China, the biggest buyer of United States Treasury securities, cut its holdings in November after four months of gains.
China's holdings of US Treasury debt dropped 1.2 percent to US$895.6 billion, the US Treasury Department said yesterday.
Overall, foreign holdings of Treasury securities rose 0.9 percent to US$4.35 trillion. That indicates other nations still have an appetite for Treasury debt even as the US government is running US$1 trillion-plus annual budget deficits.
Of the total foreign holdings, US$2.82 trillion or about two-thirds, are held by foreign governments and central banks.
Foreign demand for US Treasury debt has been critical in helping keep interest rates low. If the US had to finance all of its debt domestically, it would drive up US interest rates not only for the federal government but also for American companies and consumers.
That would slow US growth at a time when the Federal Reserve is trying to keep interest rates low to help boost the economy.
Foreigners seek US Treasury securities because they are viewed as the world's safest investment.
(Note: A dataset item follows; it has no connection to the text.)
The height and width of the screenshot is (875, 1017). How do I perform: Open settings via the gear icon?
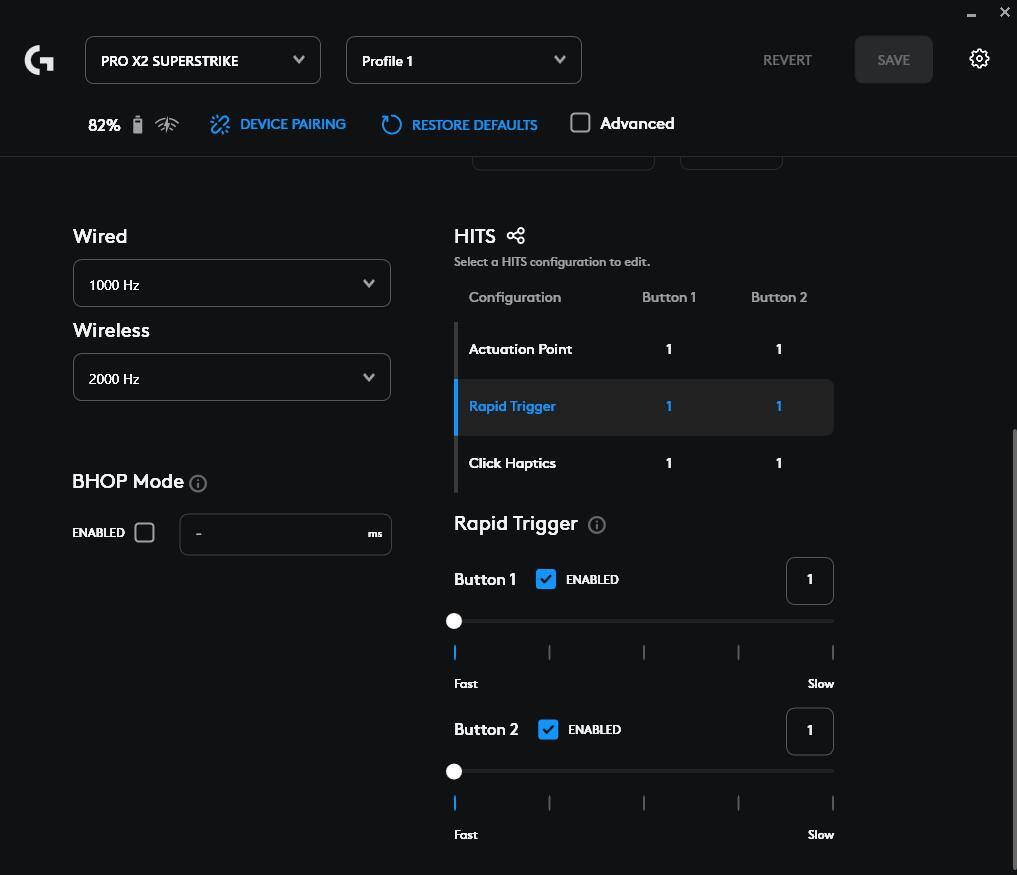[979, 59]
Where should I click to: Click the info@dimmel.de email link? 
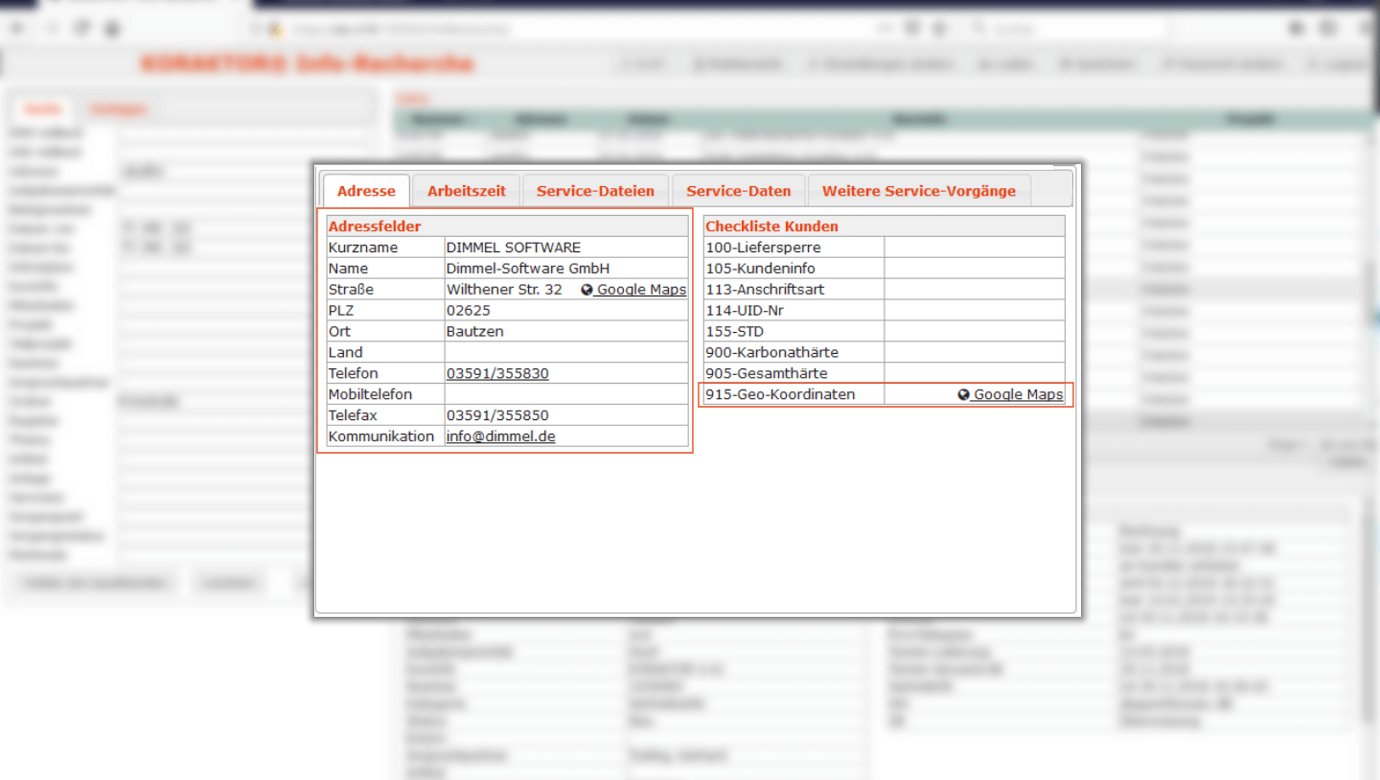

The US government has never missed a debt payment. However, that could change in the next few months.
The US will hit its federal debt ceiling of US$14.3 trillion this spring. Republicans, who control the US House, are vowing to oppose increasing the debt ceiling unless it is accompanied by significant cuts in government spending.
Treasury Secretary Timothy Geithner warned lawmakers last week that even a short-term default would have "catastrophic economic consequences." The fear is that interest rates could rise and remain high for decades.
Yesterday's Treasury report said Japan, the second-largest holder of Treasury debt, expanded its holdings to US$877.2 billion in November, up 0.3 percent.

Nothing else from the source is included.